---------- SUPPLIED DATA

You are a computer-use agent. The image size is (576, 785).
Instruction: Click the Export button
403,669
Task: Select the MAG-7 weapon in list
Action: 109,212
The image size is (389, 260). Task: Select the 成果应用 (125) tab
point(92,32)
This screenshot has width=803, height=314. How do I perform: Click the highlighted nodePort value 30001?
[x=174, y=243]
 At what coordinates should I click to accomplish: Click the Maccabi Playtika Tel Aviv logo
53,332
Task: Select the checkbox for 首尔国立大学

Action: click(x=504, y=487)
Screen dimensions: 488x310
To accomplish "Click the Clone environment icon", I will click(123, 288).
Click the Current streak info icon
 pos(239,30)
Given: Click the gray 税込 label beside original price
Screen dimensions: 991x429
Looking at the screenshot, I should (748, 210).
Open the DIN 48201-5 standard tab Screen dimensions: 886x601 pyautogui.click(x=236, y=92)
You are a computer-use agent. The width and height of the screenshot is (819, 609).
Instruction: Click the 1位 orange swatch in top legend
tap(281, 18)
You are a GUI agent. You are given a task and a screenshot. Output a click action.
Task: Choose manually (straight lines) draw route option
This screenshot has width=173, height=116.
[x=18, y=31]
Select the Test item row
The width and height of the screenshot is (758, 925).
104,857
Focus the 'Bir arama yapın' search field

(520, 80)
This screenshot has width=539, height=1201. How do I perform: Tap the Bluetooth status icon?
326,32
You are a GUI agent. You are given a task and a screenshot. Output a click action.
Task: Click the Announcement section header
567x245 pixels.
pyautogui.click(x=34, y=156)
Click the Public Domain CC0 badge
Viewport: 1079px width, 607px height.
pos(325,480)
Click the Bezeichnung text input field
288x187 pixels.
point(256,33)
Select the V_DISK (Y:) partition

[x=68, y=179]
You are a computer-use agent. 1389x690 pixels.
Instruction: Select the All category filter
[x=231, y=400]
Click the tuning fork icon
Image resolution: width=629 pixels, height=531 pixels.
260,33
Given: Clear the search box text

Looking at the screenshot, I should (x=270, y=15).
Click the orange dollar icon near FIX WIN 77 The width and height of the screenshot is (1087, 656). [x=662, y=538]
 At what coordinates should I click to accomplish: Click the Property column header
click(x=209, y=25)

--------------------

▸ **INSTRUCTIONS TO FOLLOW**
Repeat all of the entries exactly.

▸ **OUTPUT FOR THIS EXERCISE**
You are a computer-use agent. The image size is (576, 785).
Instruction: Click the Export button
403,669
Task: Select the MAG-7 weapon in list
Action: 109,212
The image size is (389, 260). Task: Select the 成果应用 (125) tab
point(92,32)
This screenshot has width=803, height=314. How do I perform: Click the highlighted nodePort value 30001?
[x=174, y=243]
 At what coordinates should I click to accomplish: Click the Maccabi Playtika Tel Aviv logo
53,332
Task: Select the checkbox for 首尔国立大学

Action: click(x=504, y=487)
Screen dimensions: 488x310
To accomplish "Click the Clone environment icon", I will click(123, 288).
Click the Current streak info icon
 pos(239,30)
Given: Click the gray 税込 label beside original price
Screen dimensions: 991x429
Looking at the screenshot, I should (748, 210).
Open the DIN 48201-5 standard tab Screen dimensions: 886x601 pyautogui.click(x=236, y=92)
You are a computer-use agent. The width and height of the screenshot is (819, 609).
Instruction: Click the 1位 orange swatch in top legend
tap(281, 18)
You are a GUI agent. You are given a task and a screenshot. Output a click action.
Task: Choose manually (straight lines) draw route option
This screenshot has width=173, height=116.
[x=18, y=31]
Select the Test item row
The width and height of the screenshot is (758, 925).
104,857
Focus the 'Bir arama yapın' search field

(520, 80)
This screenshot has width=539, height=1201. How do I perform: Tap the Bluetooth status icon?
326,32
You are a GUI agent. You are given a task and a screenshot. Output a click action.
Task: Click the Announcement section header
567x245 pixels.
pyautogui.click(x=34, y=156)
Click the Public Domain CC0 badge
Viewport: 1079px width, 607px height.
pos(325,480)
Click the Bezeichnung text input field
288x187 pixels.
point(256,33)
Select the V_DISK (Y:) partition

[x=68, y=179]
You are a computer-use agent. 1389x690 pixels.
Instruction: Select the All category filter
[x=231, y=400]
Click the tuning fork icon
Image resolution: width=629 pixels, height=531 pixels.
260,33
Given: Clear the search box text

Looking at the screenshot, I should (x=270, y=15).
Click the orange dollar icon near FIX WIN 77 The width and height of the screenshot is (1087, 656). [x=662, y=538]
 At what coordinates should I click to accomplish: Click the Property column header
click(x=209, y=25)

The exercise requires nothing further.